What the exercise asks → Copy the entries that follow, exactly and completely.

--- Task inputs Enclosed Below ---

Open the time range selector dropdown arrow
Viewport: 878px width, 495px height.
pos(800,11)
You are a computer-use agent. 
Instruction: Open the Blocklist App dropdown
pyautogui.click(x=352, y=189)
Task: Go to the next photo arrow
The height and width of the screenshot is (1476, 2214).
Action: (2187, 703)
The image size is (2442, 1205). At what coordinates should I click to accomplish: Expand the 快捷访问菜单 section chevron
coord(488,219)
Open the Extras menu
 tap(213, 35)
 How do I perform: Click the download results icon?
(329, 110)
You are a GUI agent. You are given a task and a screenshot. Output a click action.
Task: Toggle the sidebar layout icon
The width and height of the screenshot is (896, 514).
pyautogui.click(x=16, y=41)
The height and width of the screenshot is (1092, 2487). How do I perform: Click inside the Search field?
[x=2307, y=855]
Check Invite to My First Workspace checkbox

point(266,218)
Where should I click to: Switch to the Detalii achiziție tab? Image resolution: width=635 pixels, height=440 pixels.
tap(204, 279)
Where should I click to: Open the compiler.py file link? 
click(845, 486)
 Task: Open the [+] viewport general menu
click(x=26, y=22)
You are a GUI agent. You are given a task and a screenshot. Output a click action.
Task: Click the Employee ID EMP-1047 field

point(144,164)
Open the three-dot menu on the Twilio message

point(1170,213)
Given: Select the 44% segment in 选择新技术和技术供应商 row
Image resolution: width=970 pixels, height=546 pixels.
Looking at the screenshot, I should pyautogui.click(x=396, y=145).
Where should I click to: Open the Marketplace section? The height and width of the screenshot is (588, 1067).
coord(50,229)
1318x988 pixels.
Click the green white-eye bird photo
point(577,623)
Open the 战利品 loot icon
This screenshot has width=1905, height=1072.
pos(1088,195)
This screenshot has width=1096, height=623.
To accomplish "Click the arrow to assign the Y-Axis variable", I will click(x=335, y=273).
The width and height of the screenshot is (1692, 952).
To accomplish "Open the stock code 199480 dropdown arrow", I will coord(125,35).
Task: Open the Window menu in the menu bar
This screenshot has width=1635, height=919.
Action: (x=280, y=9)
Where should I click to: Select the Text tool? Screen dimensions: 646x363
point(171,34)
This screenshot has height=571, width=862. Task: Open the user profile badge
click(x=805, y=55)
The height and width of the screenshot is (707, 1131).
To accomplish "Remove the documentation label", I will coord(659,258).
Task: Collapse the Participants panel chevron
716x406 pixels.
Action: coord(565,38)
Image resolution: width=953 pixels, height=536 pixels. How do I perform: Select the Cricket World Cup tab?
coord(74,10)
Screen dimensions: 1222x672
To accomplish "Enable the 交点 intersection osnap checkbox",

--- End of Enclosed Task inputs ---

Output →
Open the time range selector dropdown arrow
Viewport: 878px width, 495px height.
pos(800,11)
You are a computer-use agent. 
Instruction: Open the Blocklist App dropdown
pyautogui.click(x=352, y=189)
Task: Go to the next photo arrow
The height and width of the screenshot is (1476, 2214).
Action: (2187, 703)
The image size is (2442, 1205). At what coordinates should I click to accomplish: Expand the 快捷访问菜单 section chevron
coord(488,219)
Open the Extras menu
 tap(213, 35)
 How do I perform: Click the download results icon?
(329, 110)
You are a GUI agent. You are given a task and a screenshot. Output a click action.
Task: Toggle the sidebar layout icon
The width and height of the screenshot is (896, 514).
pyautogui.click(x=16, y=41)
The height and width of the screenshot is (1092, 2487). How do I perform: Click inside the Search field?
[x=2307, y=855]
Check Invite to My First Workspace checkbox

point(266,218)
Where should I click to: Switch to the Detalii achiziție tab? Image resolution: width=635 pixels, height=440 pixels.
tap(204, 279)
Where should I click to: Open the compiler.py file link? 
click(845, 486)
 Task: Open the [+] viewport general menu
click(x=26, y=22)
You are a GUI agent. You are given a task and a screenshot. Output a click action.
Task: Click the Employee ID EMP-1047 field

point(144,164)
Open the three-dot menu on the Twilio message

point(1170,213)
Given: Select the 44% segment in 选择新技术和技术供应商 row
Image resolution: width=970 pixels, height=546 pixels.
Looking at the screenshot, I should pyautogui.click(x=396, y=145).
Where should I click to: Open the Marketplace section? The height and width of the screenshot is (588, 1067).
coord(50,229)
1318x988 pixels.
Click the green white-eye bird photo
point(577,623)
Open the 战利品 loot icon
This screenshot has width=1905, height=1072.
pos(1088,195)
This screenshot has width=1096, height=623.
To accomplish "Click the arrow to assign the Y-Axis variable", I will click(x=335, y=273).
The width and height of the screenshot is (1692, 952).
To accomplish "Open the stock code 199480 dropdown arrow", I will coord(125,35).
Task: Open the Window menu in the menu bar
This screenshot has width=1635, height=919.
Action: (x=280, y=9)
Where should I click to: Select the Text tool? Screen dimensions: 646x363
point(171,34)
This screenshot has height=571, width=862. Task: Open the user profile badge
click(x=805, y=55)
The height and width of the screenshot is (707, 1131).
To accomplish "Remove the documentation label", I will coord(659,258).
Task: Collapse the Participants panel chevron
716x406 pixels.
Action: coord(565,38)
Image resolution: width=953 pixels, height=536 pixels. How do I perform: Select the Cricket World Cup tab?
coord(74,10)
Screen dimensions: 1222x672
To accomplish "Enable the 交点 intersection osnap checkbox",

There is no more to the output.